WHAT IS ASKED
Copy the rows starting at the one containing "Select the 产品名称 904 LORA集中器 cell" and ending at the one containing "click(122, 111)", both included, and leave the pictures out of your answer.

ENTRIES PROVIDED
————————
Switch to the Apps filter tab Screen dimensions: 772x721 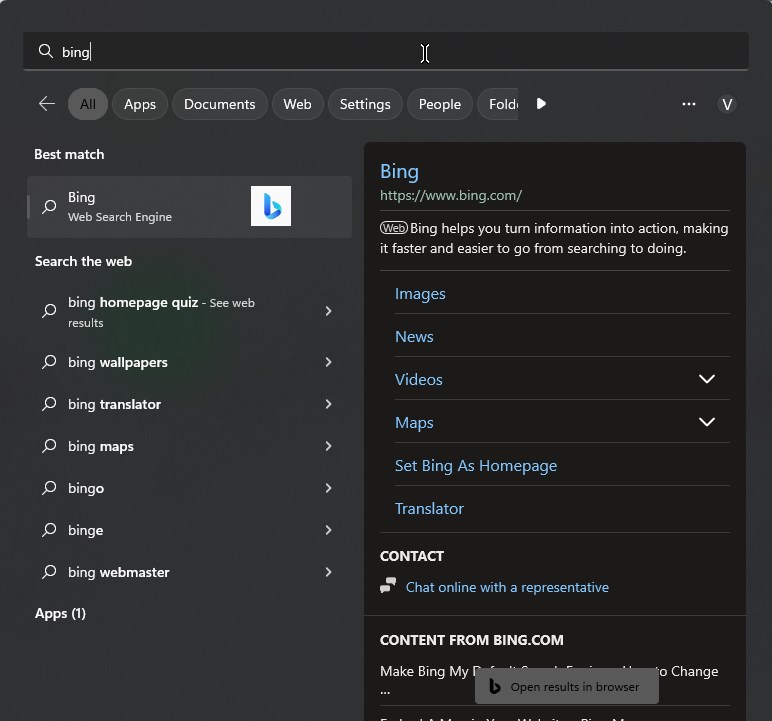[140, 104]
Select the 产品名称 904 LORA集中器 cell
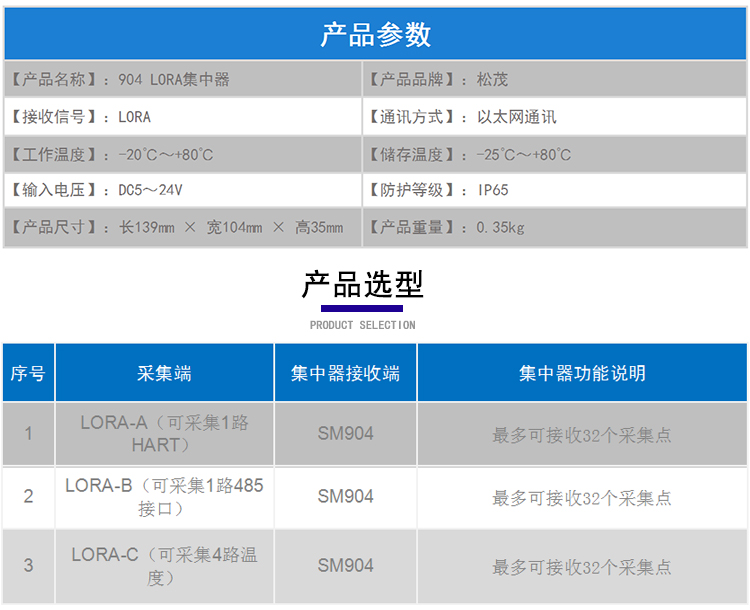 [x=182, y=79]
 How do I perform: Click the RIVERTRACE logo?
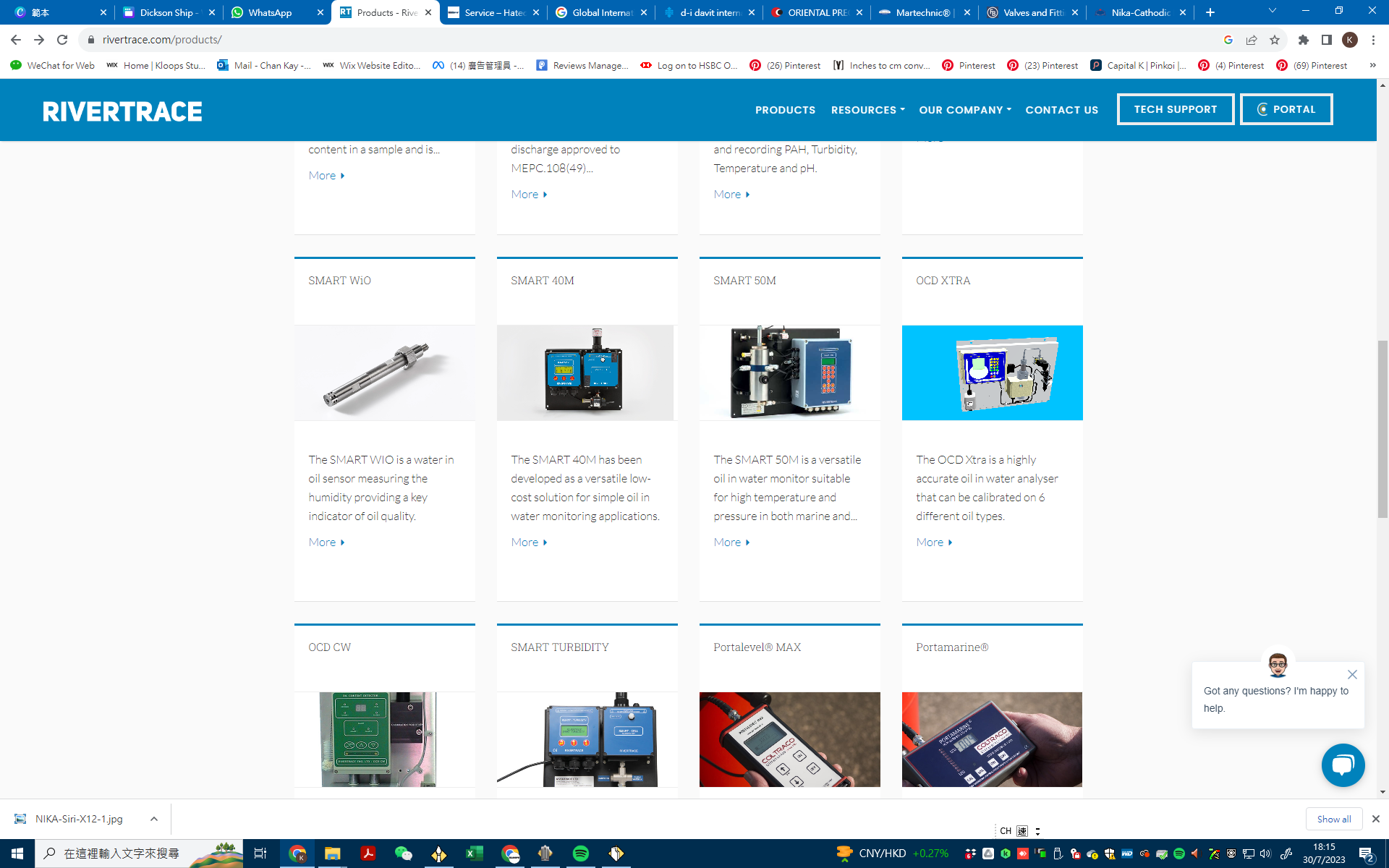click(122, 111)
————————
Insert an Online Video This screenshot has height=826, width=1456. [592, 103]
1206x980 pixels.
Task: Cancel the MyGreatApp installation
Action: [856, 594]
————————
FINISHED EXERCISE
Select the 产品名称 904 LORA集中器 cell
 [x=182, y=79]
 How do I perform: Click the RIVERTRACE logo?
click(122, 111)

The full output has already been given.